作品概要
『まほらば』は、小島あきらによる完結済みのラブコメディ漫画(全12巻)。2005年にアニメ化もされた本作は、解離性同一性障害(多重人格)を抱えるヒロインとの心温まる交流を描き、今なお色褪せない名作として読み継がれています。スクウェア・エニックスから刊行され、ほのぼのとした雰囲気と切なくも幸福感あふれる読後感が特徴です。
あらすじ(ネタバレなし)
絵本作家を目指す主人公・白鳥隆士は、上京してアパート「鳴滝荘」に入居します。そこで出会った大家の蒼葉梢は、一見普通の女子高生ですが、実は複数の別人格を持つ女の子。個性的な住人たちに囲まれながら、隆士は梢の別人格たちとも交流を深め、やがて梢に特別な感情を抱くようになります。物語は、戸惑いと優しさが交錯する中で、梢の病の背景に迫りつつ、2人の関係がゆっくりと育まれていきます。
本作の魅力
個性豊かなキャラクターたちの日常と成長 梢の別人格(早紀、魚子、千百合、棗)はそれぞれ異なる個性を持ち、物語に彩りを添えます。彼女たちと隆士の交流は、笑いと涙を誘う名シーンの連続です。
多重人格という設定を生かした感動的な恋愛物語 「多重人格」を単なるギミックで終わらせず、人間関係や心の傷と向き合うテーマとして丁寧に描かれています。感動的なクライマックスは、何度も読み返したくなる深みがあります。

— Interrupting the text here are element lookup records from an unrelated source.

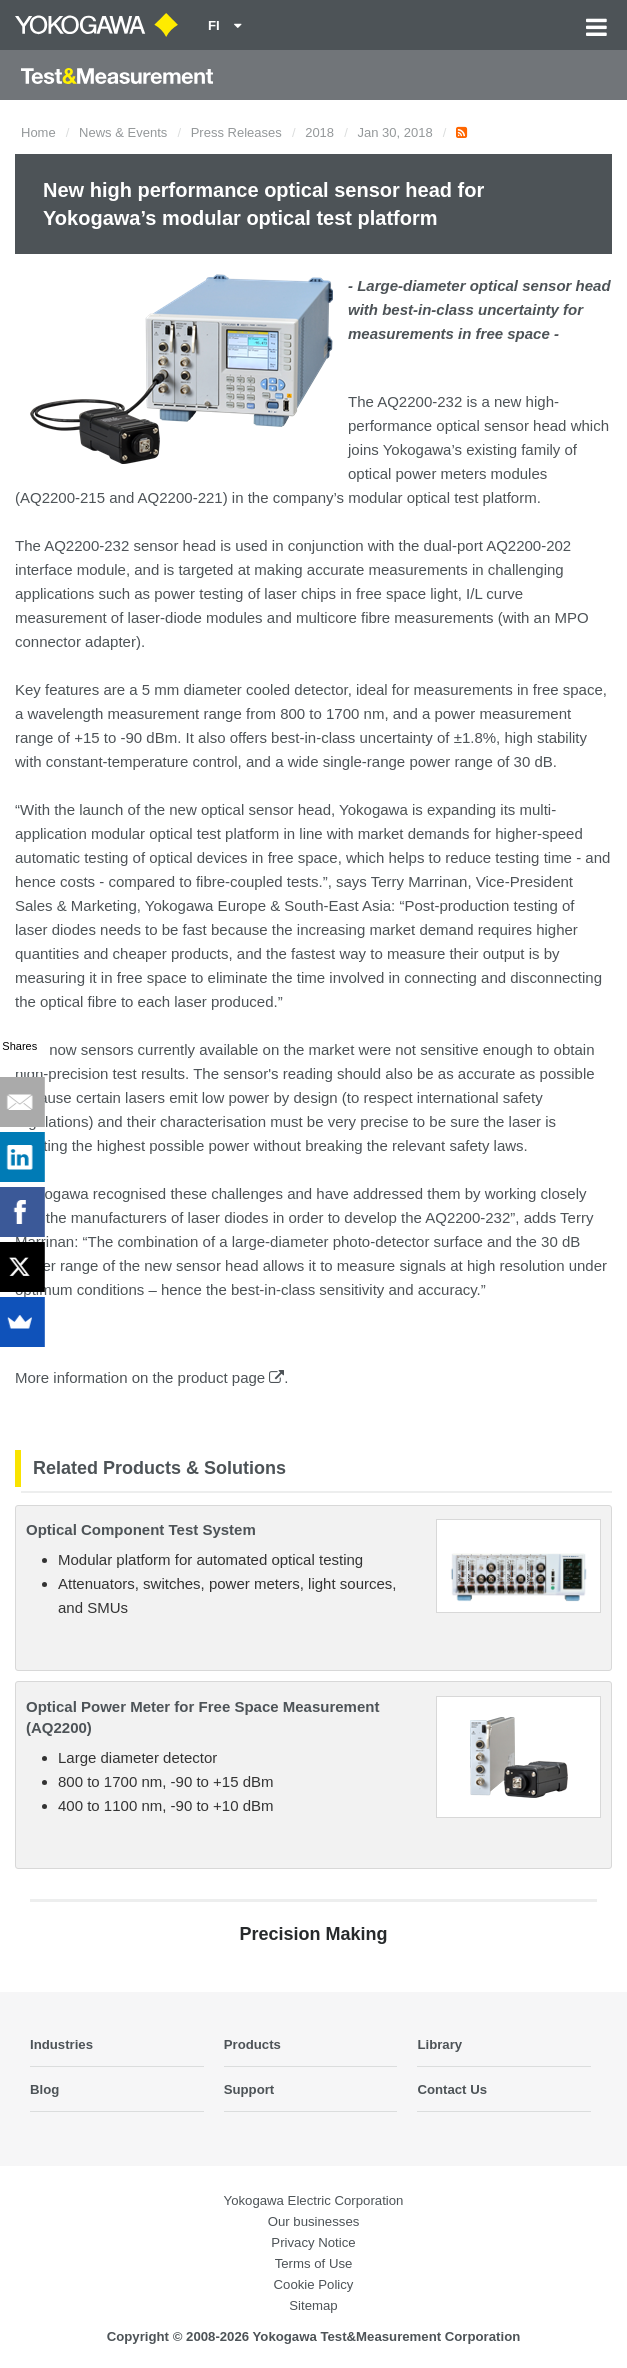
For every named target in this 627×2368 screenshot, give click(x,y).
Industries (61, 2044)
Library (439, 2044)
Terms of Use (314, 2263)
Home (38, 132)
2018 (319, 132)
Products (252, 2044)
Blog (44, 2089)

小島あきらの描く可愛らしい絵柄とほのぼのした雰囲気 優しいタッチの作画と、日常の小さな幸せを掬い取るストーリーテリングは、読むたびに心を温めてくれます。
こんな人におすすめ
- ほのぼのしたラブコメが好きな人
- 心温まるストーリーを求める人
- 多重人格を題材にした作品に興味がある人
完結済みで全12巻のため、一気読みにも最適。アニメ化作品としても知られ、2005年当時の空気感を感じたい方にもおすすめです。